Work to be completed:
Count the lines below that contain the string "Image", matching case exactly. Reply with the number only.

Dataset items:
----

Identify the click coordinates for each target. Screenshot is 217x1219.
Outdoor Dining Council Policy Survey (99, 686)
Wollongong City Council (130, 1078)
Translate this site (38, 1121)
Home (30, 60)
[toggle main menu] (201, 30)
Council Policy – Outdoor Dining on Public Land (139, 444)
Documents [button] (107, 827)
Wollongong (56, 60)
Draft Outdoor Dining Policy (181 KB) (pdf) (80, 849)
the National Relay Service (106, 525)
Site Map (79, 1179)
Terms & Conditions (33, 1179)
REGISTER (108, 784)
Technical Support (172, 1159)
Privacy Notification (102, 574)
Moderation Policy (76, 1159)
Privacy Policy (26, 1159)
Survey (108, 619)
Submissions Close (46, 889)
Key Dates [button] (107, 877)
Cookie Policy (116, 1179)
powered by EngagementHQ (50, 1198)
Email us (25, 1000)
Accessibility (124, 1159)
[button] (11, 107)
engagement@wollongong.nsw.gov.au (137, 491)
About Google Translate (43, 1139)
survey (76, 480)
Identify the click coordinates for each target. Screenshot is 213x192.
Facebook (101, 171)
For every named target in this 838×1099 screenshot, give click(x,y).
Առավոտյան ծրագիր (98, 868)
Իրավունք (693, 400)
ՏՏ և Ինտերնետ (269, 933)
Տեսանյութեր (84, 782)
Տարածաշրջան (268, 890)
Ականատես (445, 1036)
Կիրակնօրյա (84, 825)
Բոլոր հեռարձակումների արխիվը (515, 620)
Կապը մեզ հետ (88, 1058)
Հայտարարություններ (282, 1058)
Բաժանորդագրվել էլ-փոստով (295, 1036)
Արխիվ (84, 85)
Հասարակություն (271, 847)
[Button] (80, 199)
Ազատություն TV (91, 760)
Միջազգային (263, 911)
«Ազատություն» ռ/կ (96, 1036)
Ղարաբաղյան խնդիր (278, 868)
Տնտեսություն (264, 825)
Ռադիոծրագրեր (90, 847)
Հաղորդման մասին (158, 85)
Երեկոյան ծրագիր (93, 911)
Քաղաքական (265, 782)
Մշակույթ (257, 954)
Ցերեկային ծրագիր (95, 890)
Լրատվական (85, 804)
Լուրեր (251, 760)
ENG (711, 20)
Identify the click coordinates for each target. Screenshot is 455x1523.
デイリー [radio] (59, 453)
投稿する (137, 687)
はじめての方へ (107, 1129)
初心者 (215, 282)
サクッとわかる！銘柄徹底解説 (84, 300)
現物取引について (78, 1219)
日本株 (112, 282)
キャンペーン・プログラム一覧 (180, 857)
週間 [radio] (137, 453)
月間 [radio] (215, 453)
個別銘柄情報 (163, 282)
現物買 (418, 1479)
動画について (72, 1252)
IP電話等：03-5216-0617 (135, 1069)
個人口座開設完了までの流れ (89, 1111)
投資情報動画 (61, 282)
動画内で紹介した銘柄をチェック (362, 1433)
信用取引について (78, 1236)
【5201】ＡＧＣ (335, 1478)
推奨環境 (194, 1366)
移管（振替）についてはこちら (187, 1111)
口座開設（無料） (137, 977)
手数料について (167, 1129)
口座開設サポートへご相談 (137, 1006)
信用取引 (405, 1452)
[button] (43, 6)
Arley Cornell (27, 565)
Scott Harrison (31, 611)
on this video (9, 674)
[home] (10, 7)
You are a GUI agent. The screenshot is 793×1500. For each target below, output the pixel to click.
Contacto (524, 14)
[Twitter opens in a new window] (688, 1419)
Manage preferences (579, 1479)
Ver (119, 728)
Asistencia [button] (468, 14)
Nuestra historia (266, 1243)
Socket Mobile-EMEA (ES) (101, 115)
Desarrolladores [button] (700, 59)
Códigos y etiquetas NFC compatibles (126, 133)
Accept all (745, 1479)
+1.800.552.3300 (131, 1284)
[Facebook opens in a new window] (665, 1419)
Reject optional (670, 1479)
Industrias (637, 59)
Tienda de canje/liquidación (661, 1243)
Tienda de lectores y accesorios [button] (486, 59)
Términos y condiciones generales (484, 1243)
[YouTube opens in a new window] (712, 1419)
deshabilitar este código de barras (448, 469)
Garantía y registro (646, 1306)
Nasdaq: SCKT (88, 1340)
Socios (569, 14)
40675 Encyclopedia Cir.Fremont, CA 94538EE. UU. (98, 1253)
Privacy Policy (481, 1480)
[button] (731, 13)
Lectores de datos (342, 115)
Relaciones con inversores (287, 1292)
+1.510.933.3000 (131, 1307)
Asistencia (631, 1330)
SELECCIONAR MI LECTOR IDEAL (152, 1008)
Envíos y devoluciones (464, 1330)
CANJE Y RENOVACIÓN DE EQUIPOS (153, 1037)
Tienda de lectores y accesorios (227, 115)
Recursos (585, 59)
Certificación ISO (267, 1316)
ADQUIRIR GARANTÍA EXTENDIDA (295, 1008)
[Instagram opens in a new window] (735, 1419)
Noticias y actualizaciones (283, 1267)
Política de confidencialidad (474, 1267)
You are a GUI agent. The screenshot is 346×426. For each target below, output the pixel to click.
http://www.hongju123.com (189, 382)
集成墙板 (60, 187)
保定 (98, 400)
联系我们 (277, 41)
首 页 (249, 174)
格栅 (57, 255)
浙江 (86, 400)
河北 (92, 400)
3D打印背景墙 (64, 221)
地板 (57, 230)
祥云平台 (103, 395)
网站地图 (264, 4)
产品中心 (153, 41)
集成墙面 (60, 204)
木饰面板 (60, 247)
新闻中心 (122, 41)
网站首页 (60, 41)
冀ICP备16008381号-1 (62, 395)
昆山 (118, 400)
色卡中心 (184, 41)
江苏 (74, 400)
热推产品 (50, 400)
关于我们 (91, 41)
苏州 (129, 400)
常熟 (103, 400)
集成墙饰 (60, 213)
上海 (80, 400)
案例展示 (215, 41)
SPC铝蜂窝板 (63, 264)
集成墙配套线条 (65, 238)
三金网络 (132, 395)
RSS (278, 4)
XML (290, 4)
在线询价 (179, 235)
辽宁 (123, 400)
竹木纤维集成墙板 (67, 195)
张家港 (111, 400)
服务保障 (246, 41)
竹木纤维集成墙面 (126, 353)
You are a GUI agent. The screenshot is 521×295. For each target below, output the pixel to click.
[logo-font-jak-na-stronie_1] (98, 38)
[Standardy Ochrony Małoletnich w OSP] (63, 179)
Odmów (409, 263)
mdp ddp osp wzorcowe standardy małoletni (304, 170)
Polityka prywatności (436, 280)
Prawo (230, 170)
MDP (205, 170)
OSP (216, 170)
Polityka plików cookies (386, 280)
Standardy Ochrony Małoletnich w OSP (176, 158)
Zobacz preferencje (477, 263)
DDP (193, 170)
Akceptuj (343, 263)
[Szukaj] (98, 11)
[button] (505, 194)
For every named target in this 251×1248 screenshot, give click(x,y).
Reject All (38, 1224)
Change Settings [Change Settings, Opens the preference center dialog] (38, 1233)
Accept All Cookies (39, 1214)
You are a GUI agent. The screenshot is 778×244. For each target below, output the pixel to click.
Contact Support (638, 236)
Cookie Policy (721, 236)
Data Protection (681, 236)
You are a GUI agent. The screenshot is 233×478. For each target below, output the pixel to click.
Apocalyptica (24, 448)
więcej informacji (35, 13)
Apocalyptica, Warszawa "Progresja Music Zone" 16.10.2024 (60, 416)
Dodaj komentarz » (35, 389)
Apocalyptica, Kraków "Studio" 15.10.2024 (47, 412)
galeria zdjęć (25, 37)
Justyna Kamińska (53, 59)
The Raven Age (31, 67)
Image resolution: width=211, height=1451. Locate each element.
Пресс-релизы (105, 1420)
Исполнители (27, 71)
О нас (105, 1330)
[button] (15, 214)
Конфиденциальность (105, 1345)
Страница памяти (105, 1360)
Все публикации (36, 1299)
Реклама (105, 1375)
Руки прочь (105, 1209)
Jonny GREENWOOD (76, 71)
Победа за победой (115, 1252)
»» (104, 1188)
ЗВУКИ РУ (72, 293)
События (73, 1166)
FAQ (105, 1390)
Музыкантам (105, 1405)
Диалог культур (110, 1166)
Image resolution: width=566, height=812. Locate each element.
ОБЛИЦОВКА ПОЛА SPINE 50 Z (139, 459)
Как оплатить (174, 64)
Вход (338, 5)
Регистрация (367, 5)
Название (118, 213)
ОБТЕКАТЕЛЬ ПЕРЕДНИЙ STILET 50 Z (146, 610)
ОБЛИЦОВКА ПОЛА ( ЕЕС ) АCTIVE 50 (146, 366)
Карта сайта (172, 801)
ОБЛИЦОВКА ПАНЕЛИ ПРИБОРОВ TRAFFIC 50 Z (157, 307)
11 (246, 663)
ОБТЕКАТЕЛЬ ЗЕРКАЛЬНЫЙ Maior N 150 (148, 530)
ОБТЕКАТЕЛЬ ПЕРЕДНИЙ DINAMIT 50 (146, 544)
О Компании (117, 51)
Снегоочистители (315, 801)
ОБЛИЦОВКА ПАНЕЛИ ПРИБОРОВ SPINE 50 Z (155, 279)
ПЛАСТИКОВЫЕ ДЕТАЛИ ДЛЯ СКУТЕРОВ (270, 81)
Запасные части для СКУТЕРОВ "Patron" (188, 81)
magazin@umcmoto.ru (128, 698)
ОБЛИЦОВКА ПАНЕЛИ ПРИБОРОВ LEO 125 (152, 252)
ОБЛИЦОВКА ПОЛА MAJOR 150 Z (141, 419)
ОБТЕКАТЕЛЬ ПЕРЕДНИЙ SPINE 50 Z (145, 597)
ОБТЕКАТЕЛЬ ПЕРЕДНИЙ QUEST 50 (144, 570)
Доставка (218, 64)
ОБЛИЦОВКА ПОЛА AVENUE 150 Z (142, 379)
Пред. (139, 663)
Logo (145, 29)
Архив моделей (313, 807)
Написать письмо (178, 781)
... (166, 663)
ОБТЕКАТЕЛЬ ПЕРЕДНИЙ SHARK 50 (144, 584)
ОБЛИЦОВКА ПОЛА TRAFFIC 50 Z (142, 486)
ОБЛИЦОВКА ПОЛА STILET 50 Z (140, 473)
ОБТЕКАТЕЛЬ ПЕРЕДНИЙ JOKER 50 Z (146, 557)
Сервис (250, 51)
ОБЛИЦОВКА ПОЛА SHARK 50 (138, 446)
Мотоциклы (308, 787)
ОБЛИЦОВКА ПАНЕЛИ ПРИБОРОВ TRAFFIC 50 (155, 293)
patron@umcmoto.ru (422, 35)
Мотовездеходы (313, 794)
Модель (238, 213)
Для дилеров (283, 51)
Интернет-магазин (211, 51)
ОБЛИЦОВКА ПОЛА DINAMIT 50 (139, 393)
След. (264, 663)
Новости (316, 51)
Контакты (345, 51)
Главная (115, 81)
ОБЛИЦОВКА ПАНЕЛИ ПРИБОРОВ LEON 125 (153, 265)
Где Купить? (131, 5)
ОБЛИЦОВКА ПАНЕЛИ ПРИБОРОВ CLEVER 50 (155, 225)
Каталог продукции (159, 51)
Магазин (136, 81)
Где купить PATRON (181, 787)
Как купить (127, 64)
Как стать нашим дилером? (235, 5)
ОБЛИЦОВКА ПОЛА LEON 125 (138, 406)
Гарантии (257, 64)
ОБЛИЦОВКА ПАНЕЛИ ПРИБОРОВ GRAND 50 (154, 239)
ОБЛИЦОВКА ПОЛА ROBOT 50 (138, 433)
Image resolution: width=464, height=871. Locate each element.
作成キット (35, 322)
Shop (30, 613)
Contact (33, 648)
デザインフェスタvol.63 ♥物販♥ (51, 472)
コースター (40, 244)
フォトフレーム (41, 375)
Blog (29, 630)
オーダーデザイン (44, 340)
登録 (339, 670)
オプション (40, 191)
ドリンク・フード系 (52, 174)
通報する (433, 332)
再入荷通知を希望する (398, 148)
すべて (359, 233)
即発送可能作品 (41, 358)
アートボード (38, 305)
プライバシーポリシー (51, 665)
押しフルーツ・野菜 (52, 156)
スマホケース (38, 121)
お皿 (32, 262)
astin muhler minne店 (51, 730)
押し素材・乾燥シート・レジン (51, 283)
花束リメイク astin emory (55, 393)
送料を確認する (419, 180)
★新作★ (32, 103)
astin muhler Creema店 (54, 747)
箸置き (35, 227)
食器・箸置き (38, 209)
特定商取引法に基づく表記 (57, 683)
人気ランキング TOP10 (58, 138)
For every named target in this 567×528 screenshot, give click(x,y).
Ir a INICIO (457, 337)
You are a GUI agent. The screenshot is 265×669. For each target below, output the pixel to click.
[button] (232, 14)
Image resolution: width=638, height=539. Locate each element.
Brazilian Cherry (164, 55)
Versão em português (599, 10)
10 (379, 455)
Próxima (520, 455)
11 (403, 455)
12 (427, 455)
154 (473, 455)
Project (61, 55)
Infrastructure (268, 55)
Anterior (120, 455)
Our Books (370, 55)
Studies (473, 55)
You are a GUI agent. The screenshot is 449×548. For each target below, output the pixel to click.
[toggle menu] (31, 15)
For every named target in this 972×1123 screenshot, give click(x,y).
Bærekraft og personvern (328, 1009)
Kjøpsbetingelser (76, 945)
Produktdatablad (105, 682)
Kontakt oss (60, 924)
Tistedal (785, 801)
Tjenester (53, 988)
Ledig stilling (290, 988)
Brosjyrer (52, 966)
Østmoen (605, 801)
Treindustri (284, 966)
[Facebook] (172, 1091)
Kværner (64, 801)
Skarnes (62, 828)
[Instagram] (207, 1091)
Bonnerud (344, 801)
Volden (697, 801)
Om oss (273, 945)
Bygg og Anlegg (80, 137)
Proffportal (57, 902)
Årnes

----

Full solution:
4